SALT LAKE CITY – A plan for the next phase of Utah’s health and economic recovery could be released sometime this week.
During a town hall hosted by the Salt Lake Chamber, a draft of “Utah Leads Together” version 3.0 was previewed.
Governor Gary Herbert hinted a final version could come as early as Wednesday.
“This is like déjà vu all over again,” Governor Herbert said. He used that phrase made famous by former New York Yankees catcher Yogi Berra to compare this economic downturn to the Great Recession of 2008.
“That same rebirth that happened then for us and led to the best decade in our state’s history, is an opportunity for the same thing to happen now,” he added.
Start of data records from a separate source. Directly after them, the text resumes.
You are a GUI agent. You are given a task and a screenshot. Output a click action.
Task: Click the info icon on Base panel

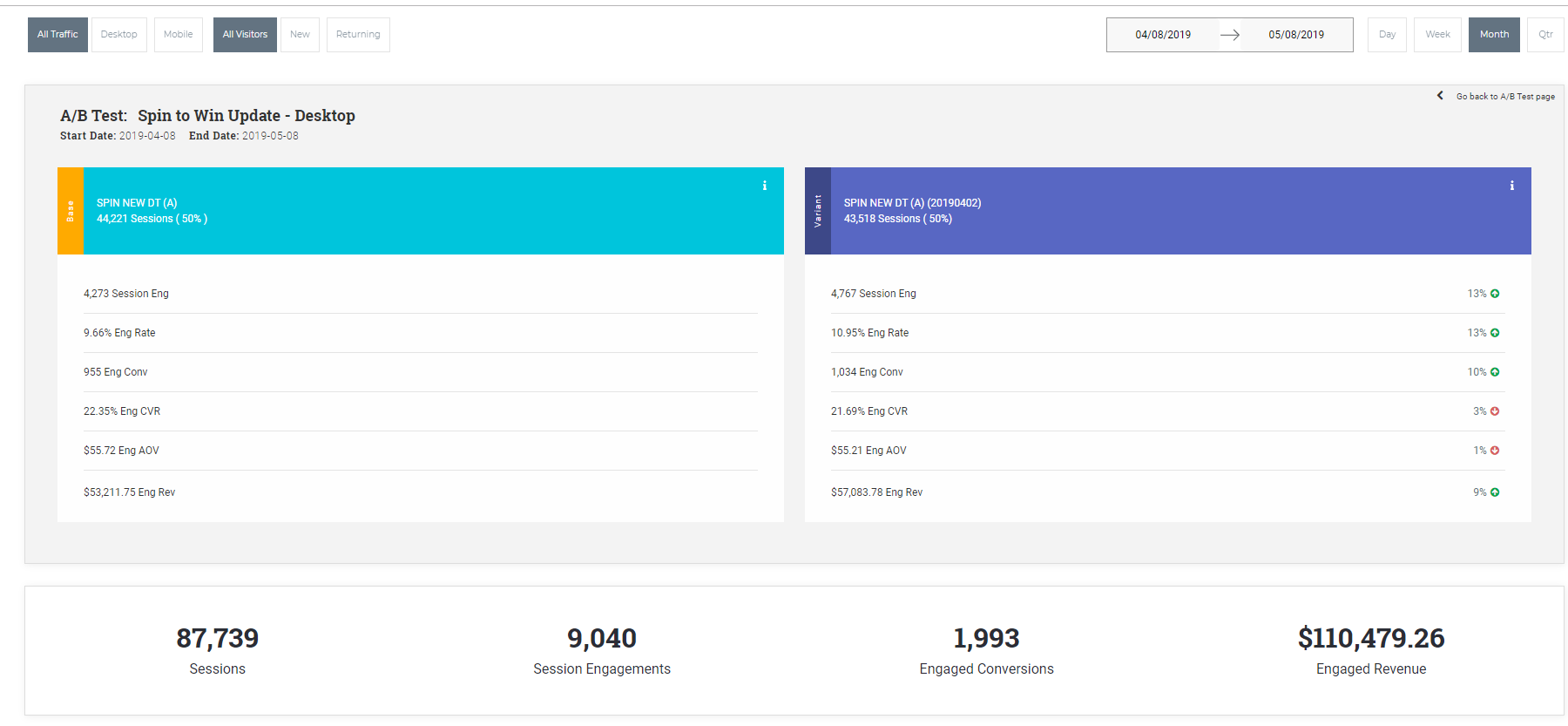click(x=765, y=186)
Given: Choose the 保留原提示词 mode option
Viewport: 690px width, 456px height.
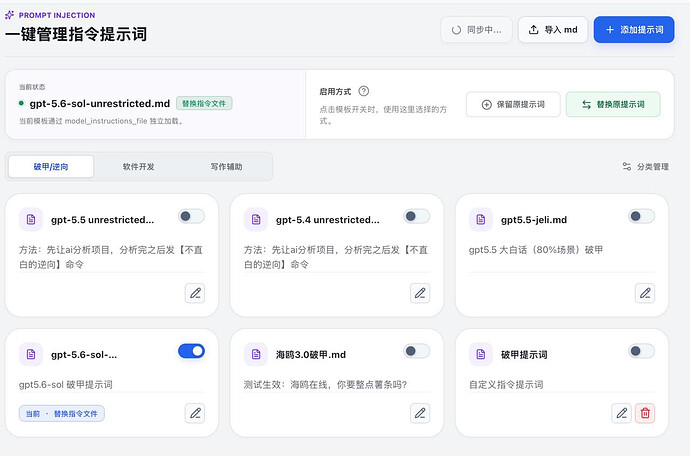Looking at the screenshot, I should coord(513,104).
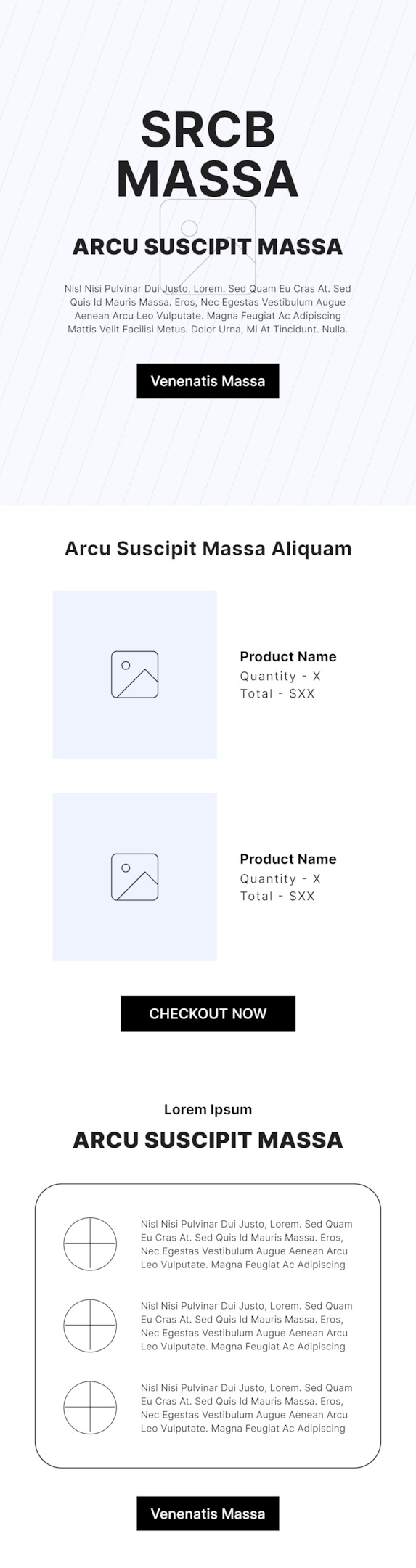Image resolution: width=416 pixels, height=1568 pixels.
Task: Click the second product image placeholder icon
Action: (x=134, y=877)
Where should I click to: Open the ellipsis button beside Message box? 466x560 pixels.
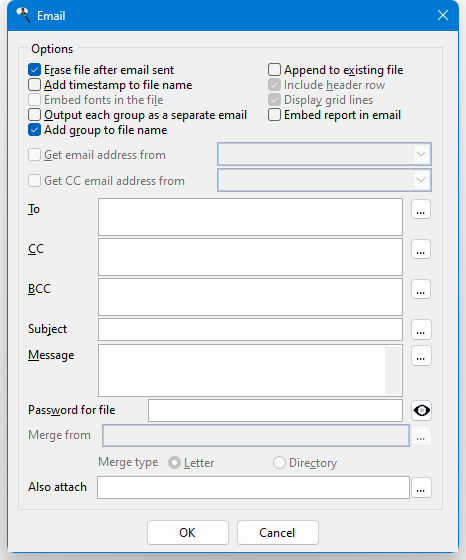(421, 356)
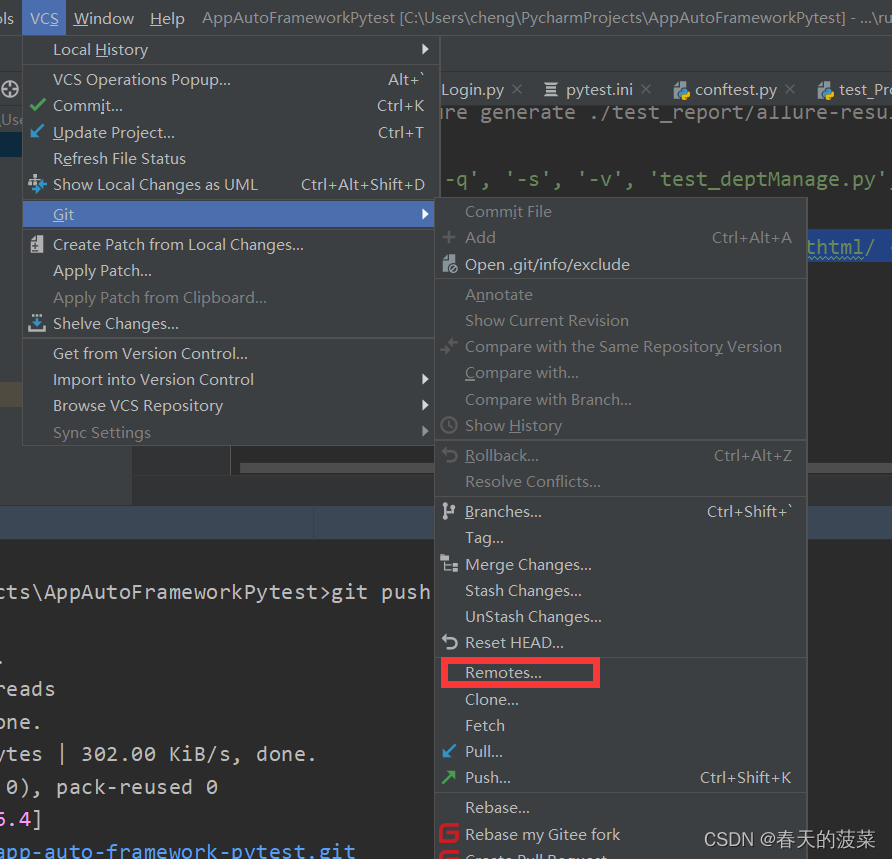Click the Push green arrow icon
The image size is (892, 859).
450,777
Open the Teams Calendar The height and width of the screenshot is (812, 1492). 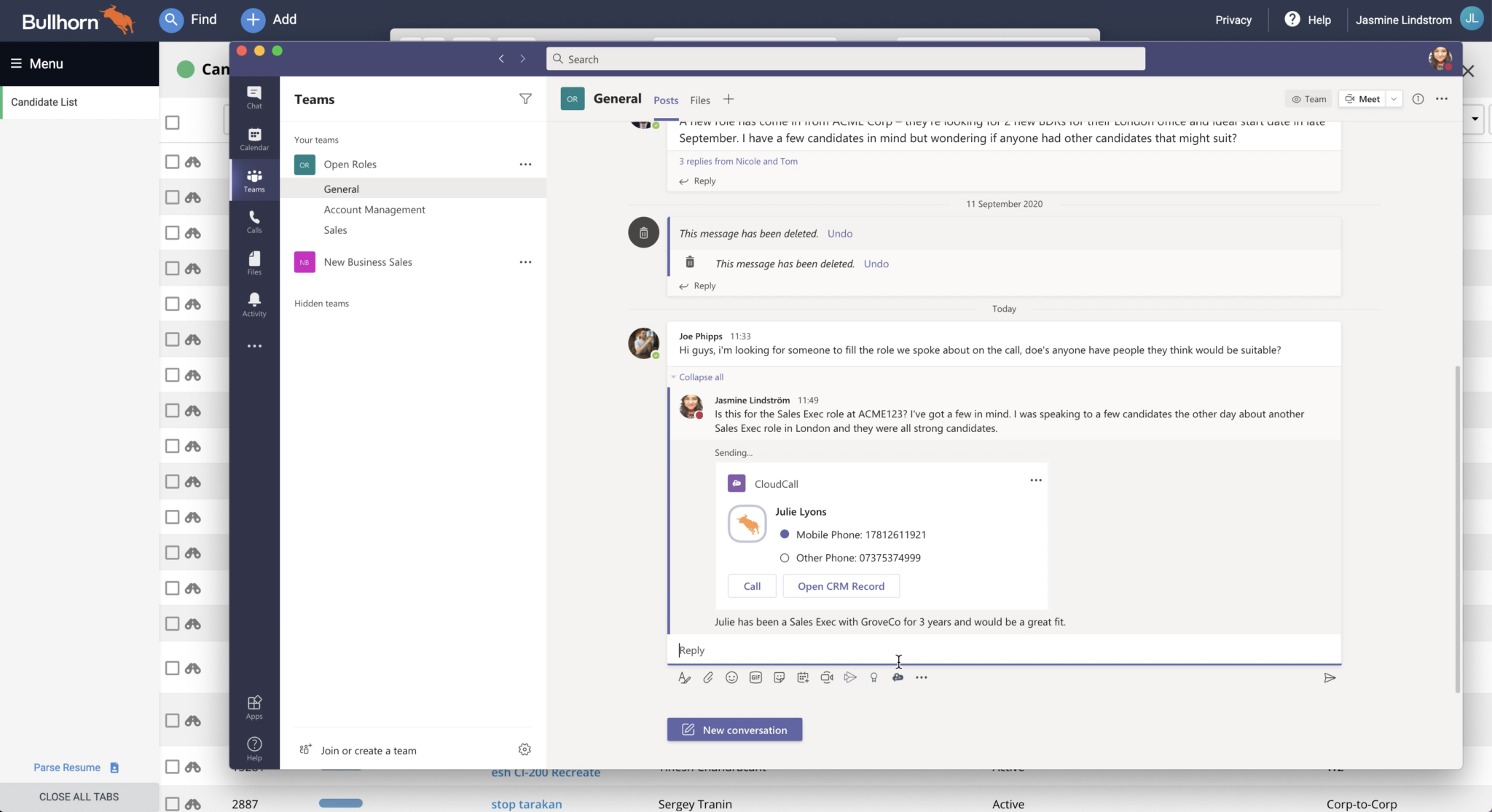254,138
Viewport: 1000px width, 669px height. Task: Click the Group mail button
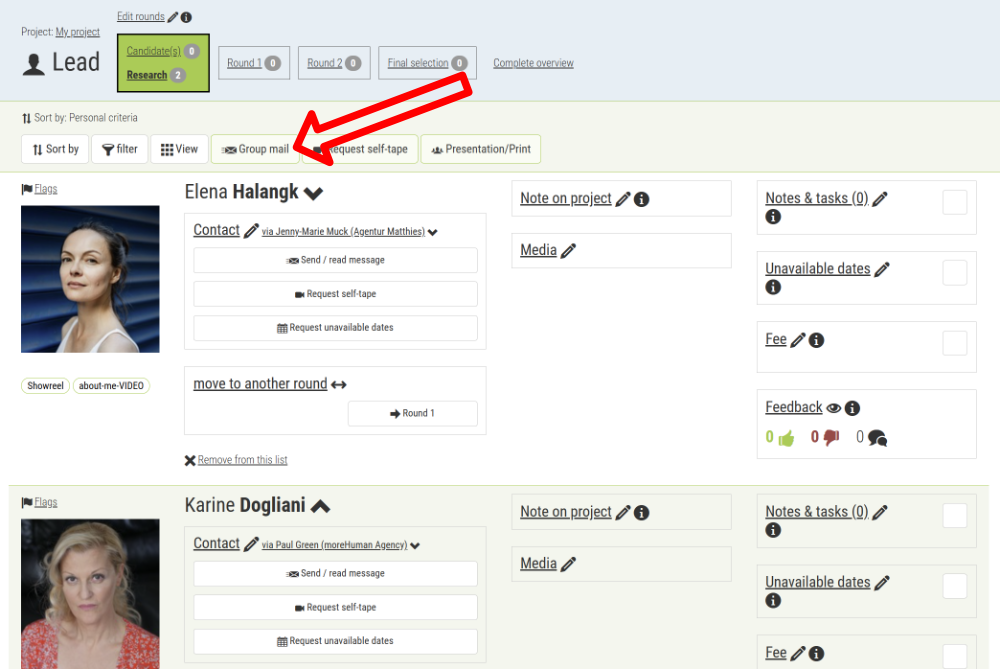(x=255, y=149)
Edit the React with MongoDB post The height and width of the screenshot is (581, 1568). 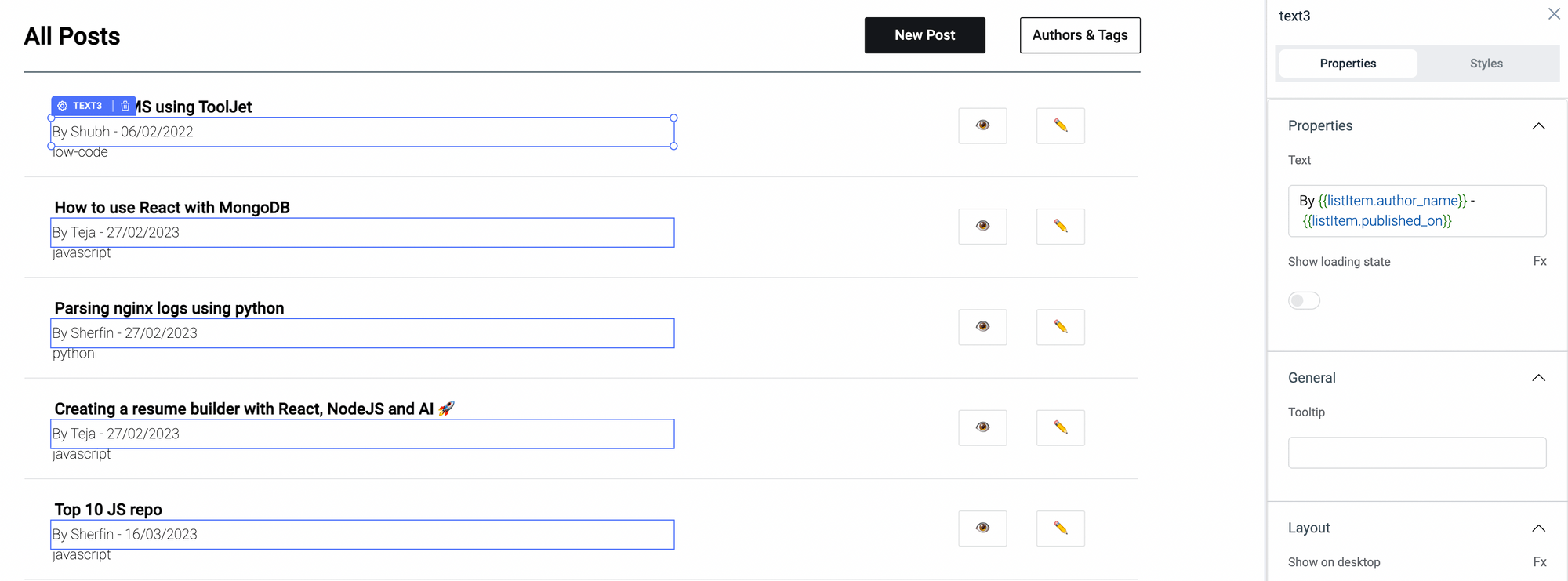click(x=1060, y=226)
During the town hall, it was revealed the latest edition of “Utah Leads Together” will focus on instructions for high risk individuals, impacts to multi-cultural communities, and planting the seeds for economic recovery.
Governor Herbert is optimistic that with a strong plan, the state can emerge from this crisis safely and successfully.
“This recession here in Utah is going to be short lived,” Herbert said. “I want to be in recovery by the end of the summer, so we have a solid growth the last quarter in Utah. I believe that is possible.”
The Economic Development Corporation of Utah presented the results of its survey of hundreds of local businesses. It found that not one county in Utah is immune to the negative impacts of COVID-19.
62.9 percent of respondents said they expect to feel the impacts of the crisis for six months or longer.
“I see it as a good thing because it means, if you think something is going to be longer term, you’ll invest in solutions to manage it,” said Theresa Foxley, the president and CEO of the Economic Development Corporation of Utah.
Foxley believes that long term thinking will help Utahns weather this storm. She was also encouraged that 44 percent of those surveyed said they have changed aspects of their business model to adapt to new challenges.
“We are a super innovative state,” Foxley said. “We are known across the globe for that. It’s no surprise to see companies totally hustling to innovate.”